» **Problem to solve**: Down to the last line below, write out every line exactly, starting with the one that contains "Click 再度購入 for the C302 green paint" and leaving out the pictures.

═════ Material provided

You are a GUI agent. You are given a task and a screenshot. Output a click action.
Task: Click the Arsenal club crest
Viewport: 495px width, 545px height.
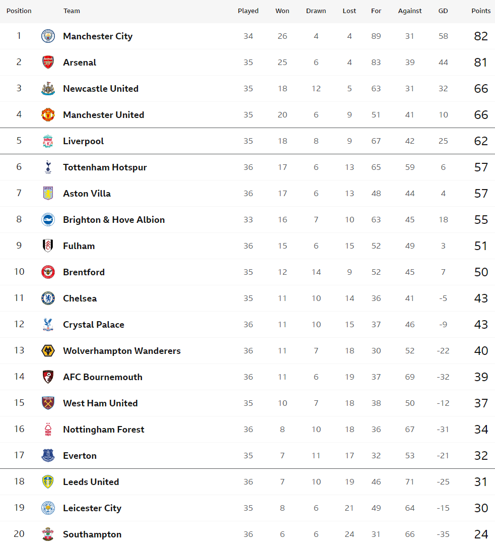pyautogui.click(x=48, y=62)
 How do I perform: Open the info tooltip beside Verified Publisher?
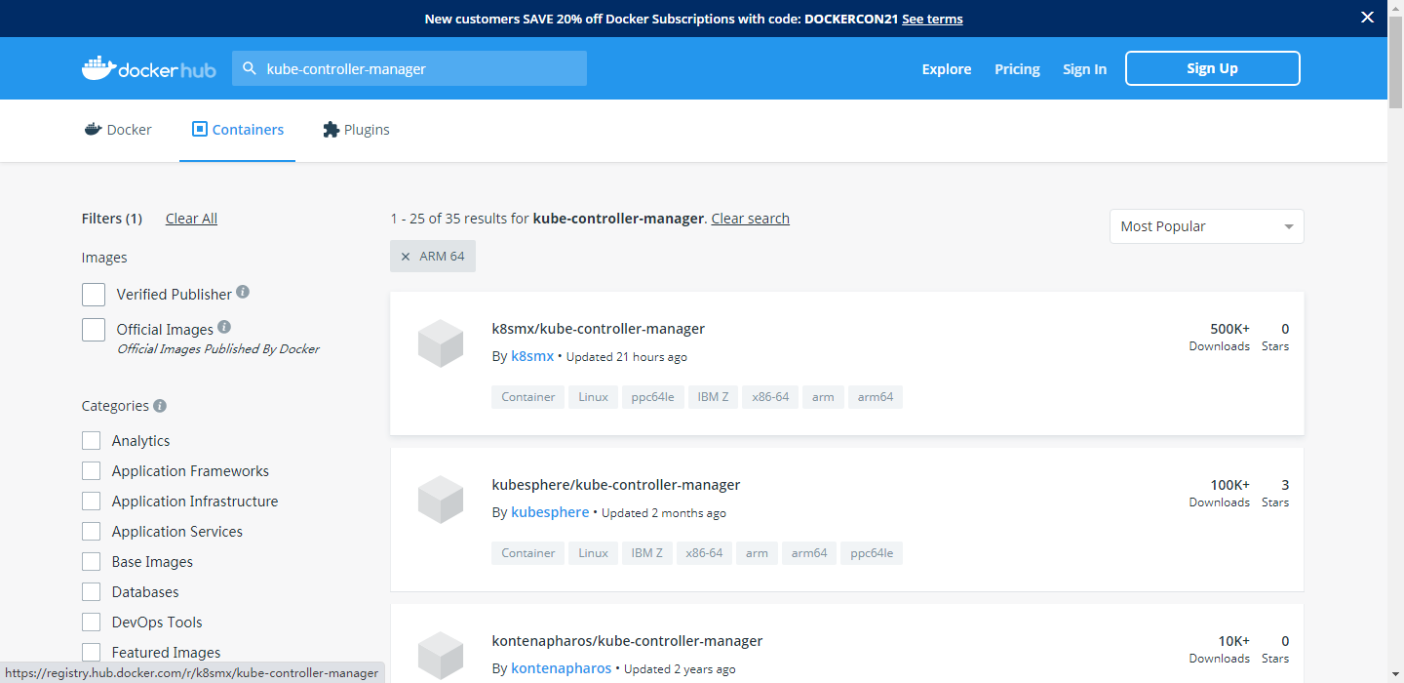click(x=242, y=292)
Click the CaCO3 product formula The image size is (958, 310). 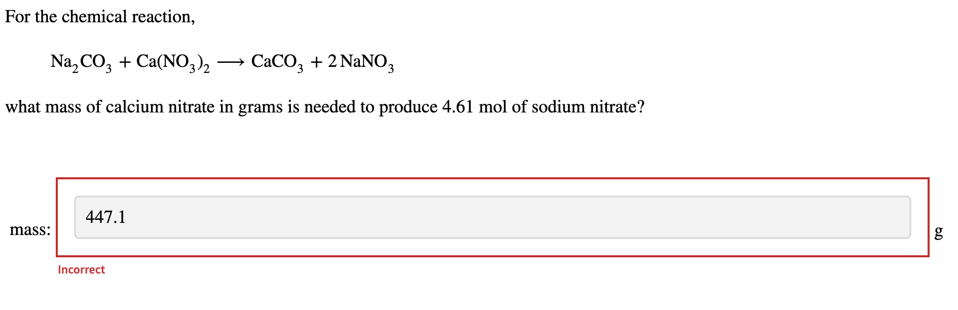(277, 62)
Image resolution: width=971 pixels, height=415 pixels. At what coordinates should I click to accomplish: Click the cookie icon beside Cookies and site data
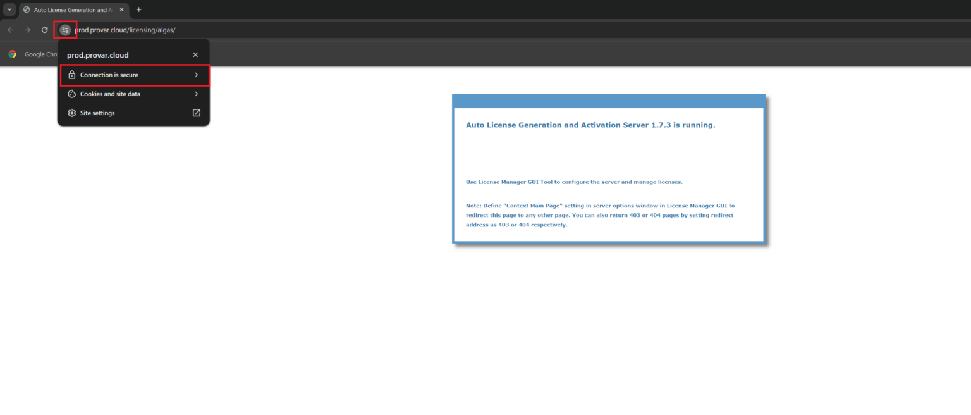coord(71,94)
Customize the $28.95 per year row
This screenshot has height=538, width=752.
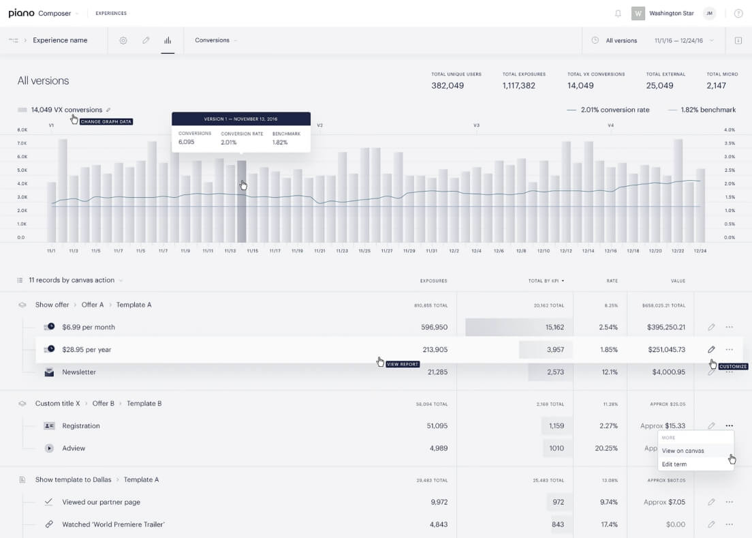coord(711,350)
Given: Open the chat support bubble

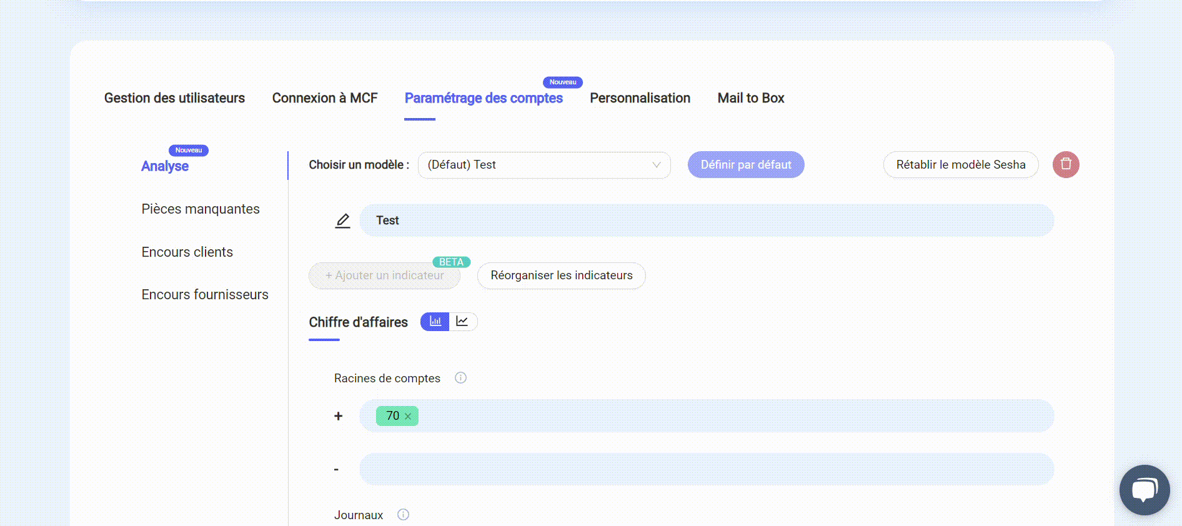Looking at the screenshot, I should point(1144,490).
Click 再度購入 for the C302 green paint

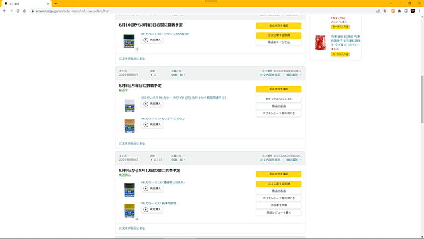click(152, 40)
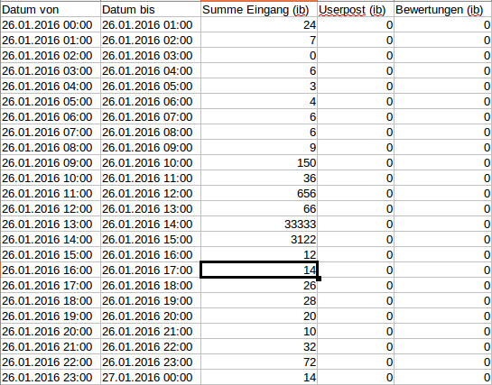Click the cell containing value 72
Image resolution: width=492 pixels, height=385 pixels.
pyautogui.click(x=259, y=362)
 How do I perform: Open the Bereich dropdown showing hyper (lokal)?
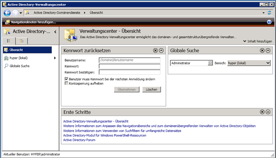pyautogui.click(x=249, y=63)
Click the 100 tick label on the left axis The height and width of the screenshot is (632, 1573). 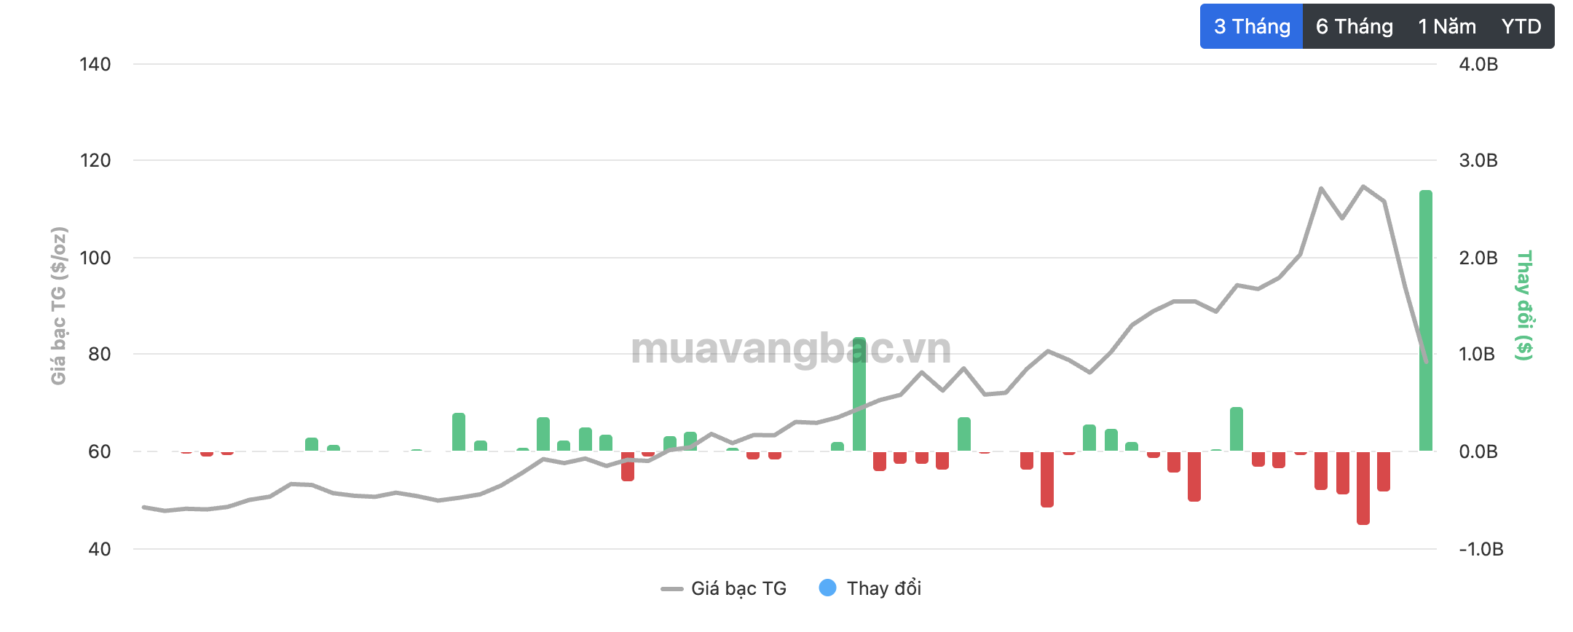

══════════

» **Written answer**:
Click 再度購入 for the C302 green paint

click(152, 40)
Click the cell containing value 72
Image resolution: width=492 pixels, height=385 pixels.
pyautogui.click(x=259, y=362)
 How do I perform: Open the Bereich dropdown showing hyper (lokal)?
pyautogui.click(x=249, y=63)
Click the 100 tick label on the left axis The height and width of the screenshot is (632, 1573). 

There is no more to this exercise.